→ **Assignment**
Transcribe each line below verbatim; pictures excluded.
==== Information provided ====
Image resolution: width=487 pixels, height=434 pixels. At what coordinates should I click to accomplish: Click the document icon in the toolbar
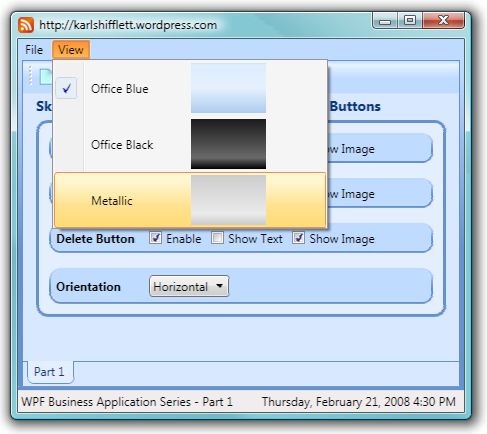[46, 77]
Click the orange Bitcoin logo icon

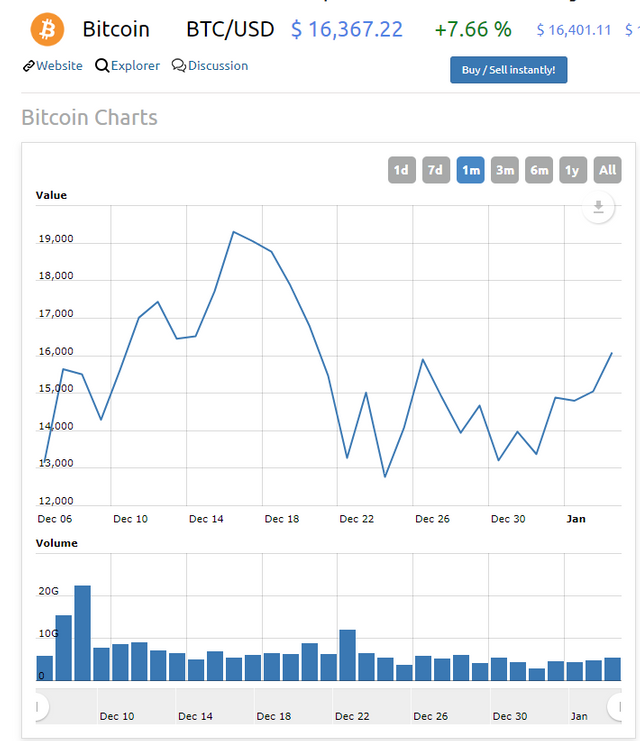47,29
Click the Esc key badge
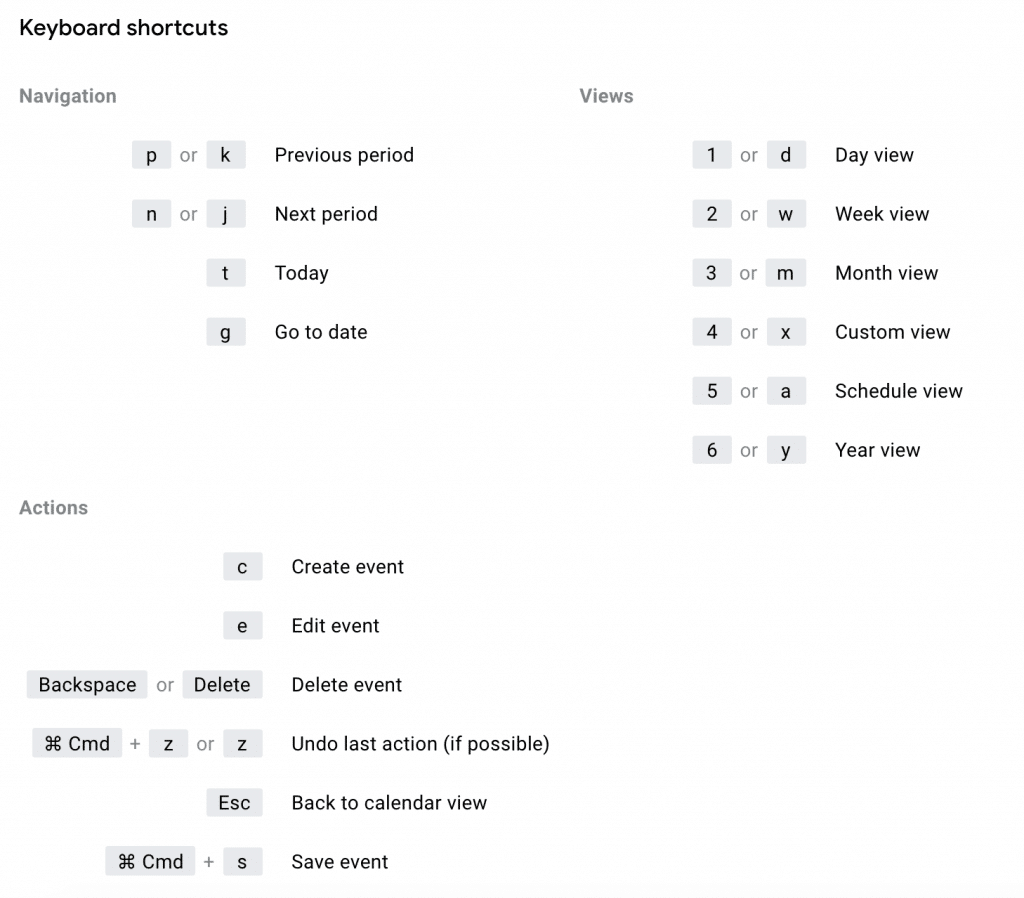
====
→ **Response**
Image resolution: width=487 pixels, height=434 pixels. At what coordinates should I click to accomplish: Click the document icon in the toolbar
[46, 77]
Click the orange Bitcoin logo icon

47,29
Click the Esc key badge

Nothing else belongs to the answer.